Schlosser notes that the nature of food poisoning is changing. Prior to the rise of large meatpacking plants, people would become ill from bad food in small, localized arenas. Now, because meat is distributed all over the nation, an outbreak of food poisoning in one town may indicate nation-wide epidemic. Every day in the United States, 200, 000 people are sickened by a foodborne disease. Schlosser argues that there is one simple reason for why eating a hamburger can make you seriously ill: there is shit in the meat.

Hamburgers were previously associated with the poor and thought unsafe to eat. White Castle, the country’s first hamburger chain, worked hard in the 1920s to prove that its meat was safe to eat. Before World War II, Americans ate pork more than any other meat. However, rising incomes, falling cattle prices, and the rise of the fast-food industry later propelled beef ahead of pork in the American meat-eater’s diet. However, numerous outbreaks of E coli in the past few decades demonstrate that beef is not entirely safe. E coli can also be spread by infected persons for up to two weeks. Americans, especially children, continue to be made ill by E coli every year.

The way cattle are raised, slaughtered, and processed provides an ideal setting for E coli to spread. Feedlots have been compared with crowded European cities of the Middle Ages, where disease raged because of unsanitary conditions. Rising grain prices have affected what cattle are fed. While cattle are designed to eat grains and grass, they are often fed the remains of other animals (including animal waste).

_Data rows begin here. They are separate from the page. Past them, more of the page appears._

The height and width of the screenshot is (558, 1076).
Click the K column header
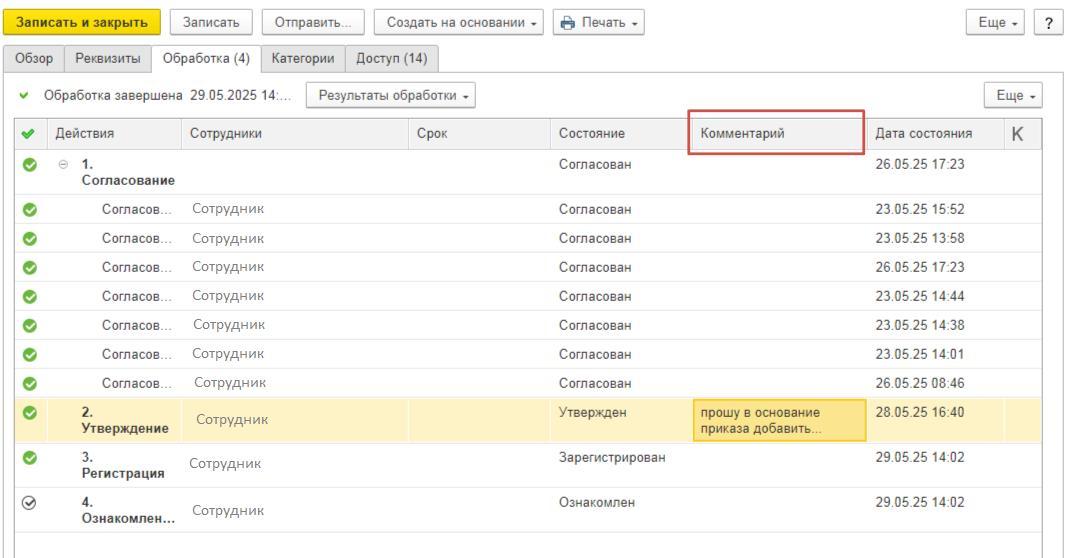(x=1017, y=133)
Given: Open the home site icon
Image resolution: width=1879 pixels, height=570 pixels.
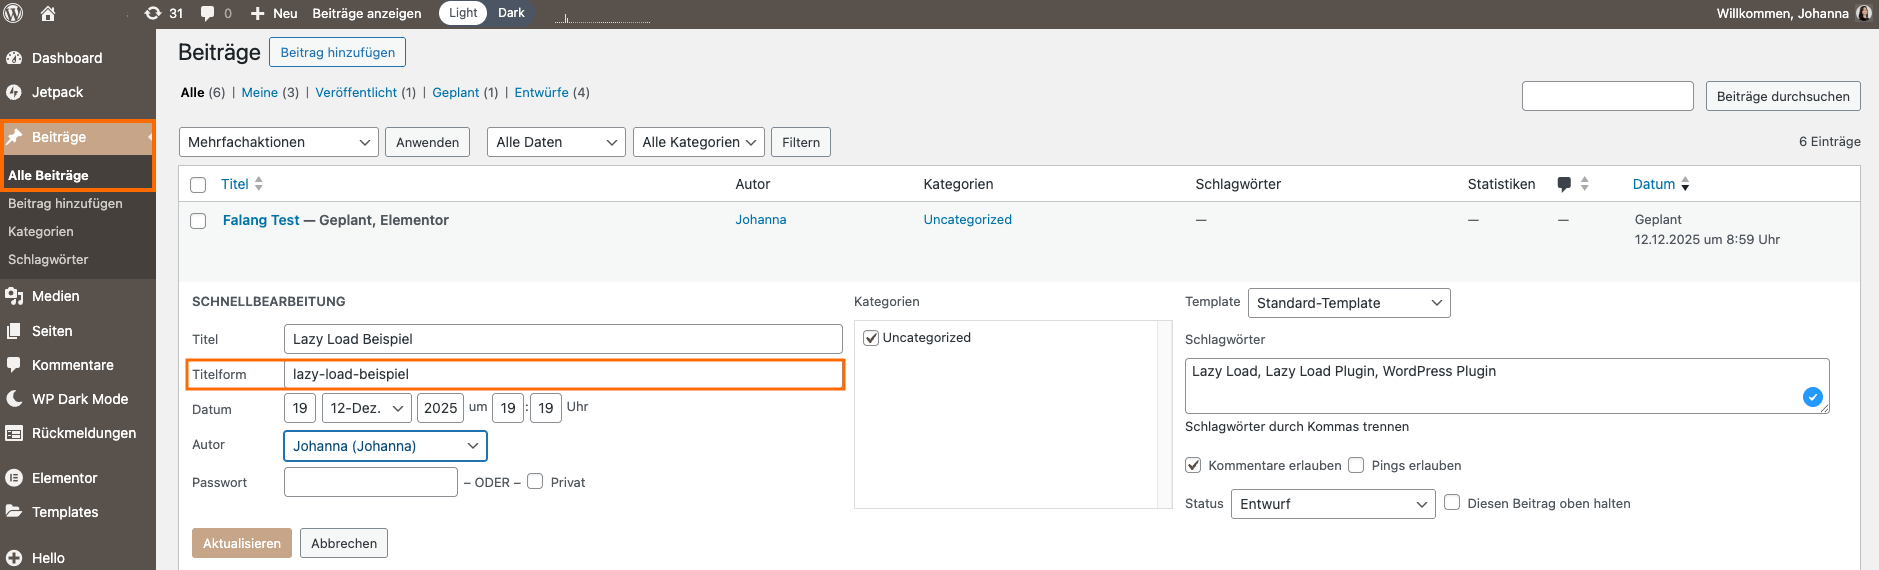Looking at the screenshot, I should point(48,13).
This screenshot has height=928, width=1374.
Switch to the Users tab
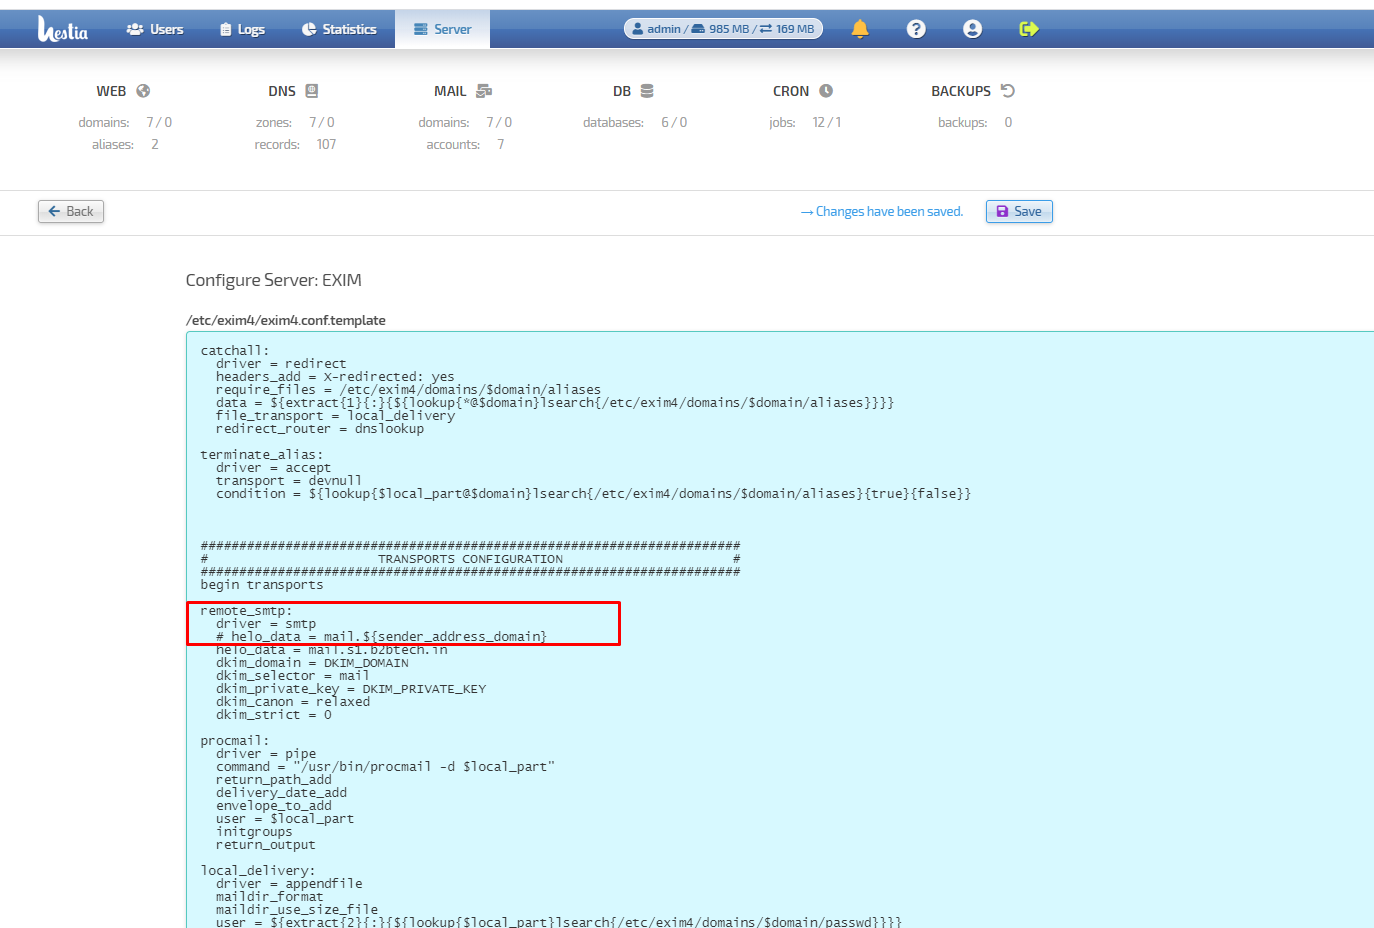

Schlosser offers a detailed account of the legislation and agendas of the Reagan, Bush, and Clinton administrations relating to the beef industry. Essentially, Schlosser finds a tension between Republican support for big business and Democratic insistence on regulation of the meatpacking industry. These agendas are further complicated by the meatpacking and fast-food industries financial support of the Republican Party. While the Clinton administration pushed legislation that would toughen regulations in the meatpacking industry, the Republican-controlled Congress failed to enact bills introduced in 1996, 1997, 1998, and 1999.

In addition to the potential hazards of beef consumption, Schlosser illustrates how restaurants, particularly fast-food restaurants, are frequently unsanitary and result in potentially dangerous conditions for food production.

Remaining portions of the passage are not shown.